ALL RIGHT, THEN. I’m posting to you from Hogwarts, where I’m getting ready for days of conferencing and also preparing to return jetlagged next week. Cheers!
Our reading for this week may seem a little disunited, as in lacking a central theme, but I think there is one there. I wanted to include a couple more contexts in which to rephrase a question that we’ve discussed every week, I thinks: How can we foster our students’ ability to change the world and the university for the better while we also teach them to succeed in those things, such as they are?
I know that some of you may wrestle with that in your seminar papers, and you could choose to ground the question any one of a wide variety of institutional and pedagogical contexts.

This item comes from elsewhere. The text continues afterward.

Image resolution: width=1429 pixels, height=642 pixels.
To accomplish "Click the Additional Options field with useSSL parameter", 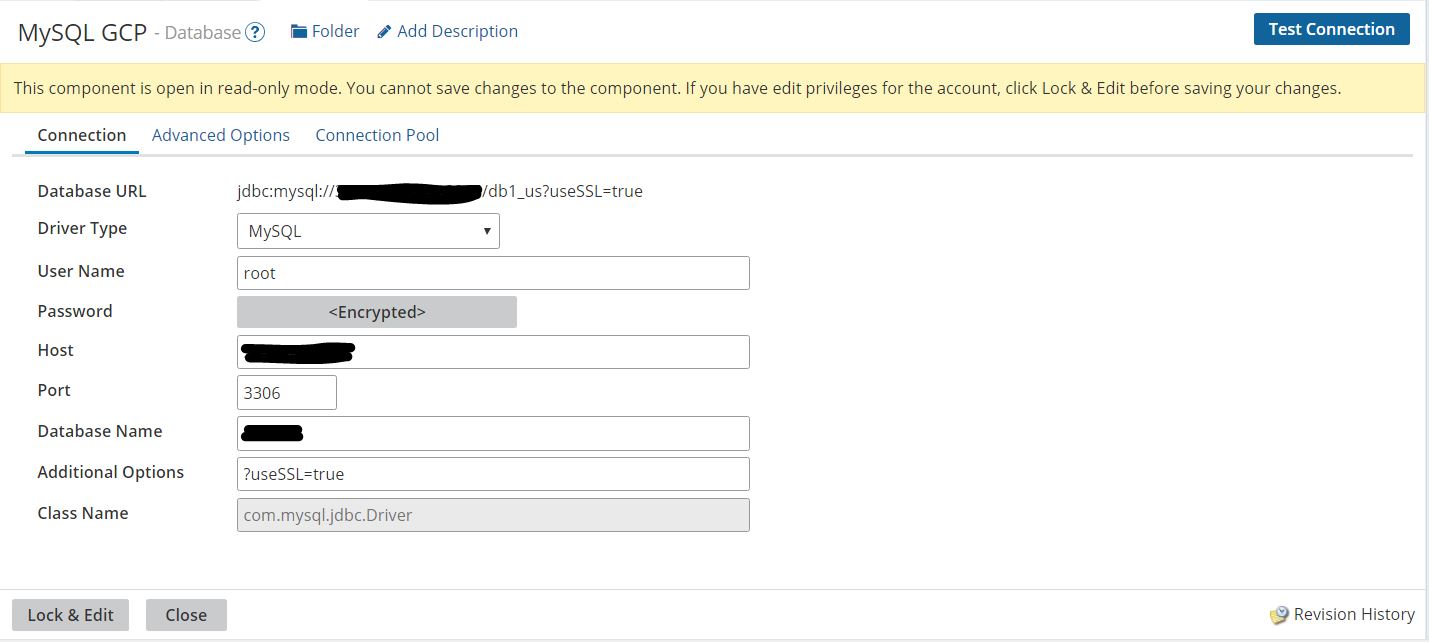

Our readings for this week include a very canonical text (Bartholomae) that has a long history of citation in composition studies and progressive pedagogy. That means that it is, at this point, part of the institutional history of the university as well as a call to reinvent the university. What can we learn from it now– about what the university is; what it should be; and how we might reform it in our time?
The other two articles– by Sarah Ahmed and Laura Portwood-Stacer– think about what the university does and what it needs in very different contexts. They might both help us think about rhetoric as a repository of hierarchical power and all kinds of capital, cultural and otherwise. How might we use them to think critically about the university– how we inhabit it and reproduce its institutional cultures or not? How might you use them to think about the work you’re doing in ENG 110?
I want to look at lesson plans with you next week, so I hope you will post yours here. I’ll copy them and bring them to class so we can workshop them. As you do, think also about:
- the process you use for writing lesson plans;
- the process you use for revising them after you use them;
- the criteria by which you evaluate them as you go.
The more I think about it, the more I think we have to say about all of this.